Saved entries:
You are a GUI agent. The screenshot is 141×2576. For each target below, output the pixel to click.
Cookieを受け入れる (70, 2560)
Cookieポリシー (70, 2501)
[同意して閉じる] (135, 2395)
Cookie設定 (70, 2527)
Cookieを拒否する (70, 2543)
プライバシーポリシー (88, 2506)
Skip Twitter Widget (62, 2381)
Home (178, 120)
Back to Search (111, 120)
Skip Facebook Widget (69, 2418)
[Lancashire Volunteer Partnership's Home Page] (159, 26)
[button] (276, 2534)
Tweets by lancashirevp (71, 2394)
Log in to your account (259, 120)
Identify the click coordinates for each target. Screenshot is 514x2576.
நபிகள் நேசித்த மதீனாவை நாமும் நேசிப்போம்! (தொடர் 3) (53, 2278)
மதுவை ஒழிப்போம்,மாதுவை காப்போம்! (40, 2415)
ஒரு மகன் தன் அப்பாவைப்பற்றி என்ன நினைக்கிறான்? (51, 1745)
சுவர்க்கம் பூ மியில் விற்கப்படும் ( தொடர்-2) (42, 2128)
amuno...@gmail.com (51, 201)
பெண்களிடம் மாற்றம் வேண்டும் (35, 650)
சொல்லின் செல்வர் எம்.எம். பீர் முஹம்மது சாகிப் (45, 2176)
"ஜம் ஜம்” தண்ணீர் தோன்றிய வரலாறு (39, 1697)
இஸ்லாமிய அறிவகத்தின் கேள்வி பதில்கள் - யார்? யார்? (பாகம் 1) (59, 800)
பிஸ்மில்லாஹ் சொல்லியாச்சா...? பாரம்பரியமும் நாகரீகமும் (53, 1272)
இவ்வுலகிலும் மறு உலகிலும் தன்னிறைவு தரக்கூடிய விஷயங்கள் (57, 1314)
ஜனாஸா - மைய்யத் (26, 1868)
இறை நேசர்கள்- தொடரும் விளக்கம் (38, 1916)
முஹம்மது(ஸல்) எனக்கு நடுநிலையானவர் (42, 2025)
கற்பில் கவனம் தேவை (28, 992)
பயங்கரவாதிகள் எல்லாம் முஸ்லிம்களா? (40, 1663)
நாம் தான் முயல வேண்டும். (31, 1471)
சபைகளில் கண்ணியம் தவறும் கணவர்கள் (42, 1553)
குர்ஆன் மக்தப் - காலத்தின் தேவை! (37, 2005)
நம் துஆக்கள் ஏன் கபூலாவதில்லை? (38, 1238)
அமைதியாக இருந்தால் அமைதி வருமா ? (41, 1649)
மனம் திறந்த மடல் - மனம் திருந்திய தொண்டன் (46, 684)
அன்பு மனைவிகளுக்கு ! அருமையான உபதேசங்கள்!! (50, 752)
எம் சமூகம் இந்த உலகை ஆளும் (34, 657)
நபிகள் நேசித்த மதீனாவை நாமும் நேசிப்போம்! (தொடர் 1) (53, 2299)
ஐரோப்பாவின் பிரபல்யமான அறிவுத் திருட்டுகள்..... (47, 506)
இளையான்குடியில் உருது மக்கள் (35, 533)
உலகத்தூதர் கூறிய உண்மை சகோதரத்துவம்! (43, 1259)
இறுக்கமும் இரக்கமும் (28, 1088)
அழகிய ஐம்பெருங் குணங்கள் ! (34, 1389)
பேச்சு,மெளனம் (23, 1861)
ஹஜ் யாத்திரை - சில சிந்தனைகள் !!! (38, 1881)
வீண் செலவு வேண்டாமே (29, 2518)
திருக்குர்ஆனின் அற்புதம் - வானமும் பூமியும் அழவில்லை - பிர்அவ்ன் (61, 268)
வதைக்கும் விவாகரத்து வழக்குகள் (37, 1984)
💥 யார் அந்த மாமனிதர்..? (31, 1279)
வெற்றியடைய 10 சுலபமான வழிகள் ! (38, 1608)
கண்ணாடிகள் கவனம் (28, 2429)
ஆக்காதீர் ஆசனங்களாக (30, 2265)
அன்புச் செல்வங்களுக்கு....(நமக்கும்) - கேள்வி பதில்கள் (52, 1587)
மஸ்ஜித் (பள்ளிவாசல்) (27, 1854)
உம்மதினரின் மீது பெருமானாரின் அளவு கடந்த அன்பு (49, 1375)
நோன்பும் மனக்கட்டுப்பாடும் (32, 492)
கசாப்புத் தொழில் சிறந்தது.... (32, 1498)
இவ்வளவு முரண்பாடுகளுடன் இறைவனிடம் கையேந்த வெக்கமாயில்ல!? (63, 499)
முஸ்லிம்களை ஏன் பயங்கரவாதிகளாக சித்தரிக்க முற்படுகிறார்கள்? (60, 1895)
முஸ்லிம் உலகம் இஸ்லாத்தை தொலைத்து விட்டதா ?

_WHAT YOU WILL DO:_
Return the entries above exactly as they were written.

_YOUR SOLUTION:_
You are a GUI agent. The screenshot is 141×2576. For each target below, output the pixel to click.
Cookieを受け入れる (70, 2560)
Cookieポリシー (70, 2501)
[同意して閉じる] (135, 2395)
Cookie設定 (70, 2527)
Cookieを拒否する (70, 2543)
プライバシーポリシー (88, 2506)
Skip Twitter Widget (62, 2381)
Home (178, 120)
Back to Search (111, 120)
Skip Facebook Widget (69, 2418)
[Lancashire Volunteer Partnership's Home Page] (159, 26)
[button] (276, 2534)
Tweets by lancashirevp (71, 2394)
Log in to your account (259, 120)
Identify the click coordinates for each target. Screenshot is 514x2576.
நபிகள் நேசித்த மதீனாவை நாமும் நேசிப்போம்! (தொடர் 3) (53, 2278)
மதுவை ஒழிப்போம்,மாதுவை காப்போம்! (40, 2415)
ஒரு மகன் தன் அப்பாவைப்பற்றி என்ன நினைக்கிறான்? (51, 1745)
சுவர்க்கம் பூ மியில் விற்கப்படும் ( தொடர்-2) (42, 2128)
amuno...@gmail.com (51, 201)
பெண்களிடம் மாற்றம் வேண்டும் (35, 650)
சொல்லின் செல்வர் எம்.எம். பீர் முஹம்மது சாகிப் (45, 2176)
"ஜம் ஜம்” தண்ணீர் தோன்றிய வரலாறு (39, 1697)
இஸ்லாமிய அறிவகத்தின் கேள்வி பதில்கள் - யார்? யார்? (பாகம் 1) (59, 800)
பிஸ்மில்லாஹ் சொல்லியாச்சா...? பாரம்பரியமும் நாகரீகமும் (53, 1272)
இவ்வுலகிலும் மறு உலகிலும் தன்னிறைவு தரக்கூடிய விஷயங்கள் (57, 1314)
ஜனாஸா - மைய்யத் (26, 1868)
இறை நேசர்கள்- தொடரும் விளக்கம் (38, 1916)
முஹம்மது(ஸல்) எனக்கு நடுநிலையானவர் (42, 2025)
கற்பில் கவனம் தேவை (28, 992)
பயங்கரவாதிகள் எல்லாம் முஸ்லிம்களா? (40, 1663)
நாம் தான் முயல வேண்டும். (31, 1471)
சபைகளில் கண்ணியம் தவறும் கணவர்கள் (42, 1553)
குர்ஆன் மக்தப் - காலத்தின் தேவை! (37, 2005)
நம் துஆக்கள் ஏன் கபூலாவதில்லை? (38, 1238)
அமைதியாக இருந்தால் அமைதி வருமா ? (41, 1649)
மனம் திறந்த மடல் - மனம் திருந்திய தொண்டன் (46, 684)
அன்பு மனைவிகளுக்கு ! அருமையான உபதேசங்கள்!! (50, 752)
எம் சமூகம் இந்த உலகை ஆளும் (34, 657)
நபிகள் நேசித்த மதீனாவை நாமும் நேசிப்போம்! (தொடர் 1) (53, 2299)
ஐரோப்பாவின் பிரபல்யமான அறிவுத் திருட்டுகள்..... (47, 506)
இளையான்குடியில் உருது மக்கள் (35, 533)
உலகத்தூதர் கூறிய உண்மை சகோதரத்துவம்! (43, 1259)
இறுக்கமும் இரக்கமும் (28, 1088)
அழகிய ஐம்பெருங் குணங்கள் ! (34, 1389)
பேச்சு,மெளனம் (23, 1861)
ஹஜ் யாத்திரை - சில சிந்தனைகள் !!! (38, 1881)
வீண் செலவு வேண்டாமே (29, 2518)
திருக்குர்ஆனின் அற்புதம் - வானமும் பூமியும் அழவில்லை - பிர்அவ்ன் (61, 268)
வதைக்கும் விவாகரத்து வழக்குகள் (37, 1984)
💥 யார் அந்த மாமனிதர்..? (31, 1279)
வெற்றியடைய 10 சுலபமான வழிகள் ! (38, 1608)
கண்ணாடிகள் கவனம் (28, 2429)
ஆக்காதீர் ஆசனங்களாக (30, 2265)
அன்புச் செல்வங்களுக்கு....(நமக்கும்) - கேள்வி பதில்கள் (52, 1587)
மஸ்ஜித் (பள்ளிவாசல்) (27, 1854)
உம்மதினரின் மீது பெருமானாரின் அளவு கடந்த அன்பு (49, 1375)
நோன்பும் மனக்கட்டுப்பாடும் (32, 492)
கசாப்புத் தொழில் சிறந்தது.... (32, 1498)
இவ்வளவு முரண்பாடுகளுடன் இறைவனிடம் கையேந்த வெக்கமாயில்ல!? (63, 499)
முஸ்லிம்களை ஏன் பயங்கரவாதிகளாக சித்தரிக்க முற்படுகிறார்கள்? (60, 1895)
முஸ்லிம் உலகம் இஸ்லாத்தை தொலைத்து விட்டதா ?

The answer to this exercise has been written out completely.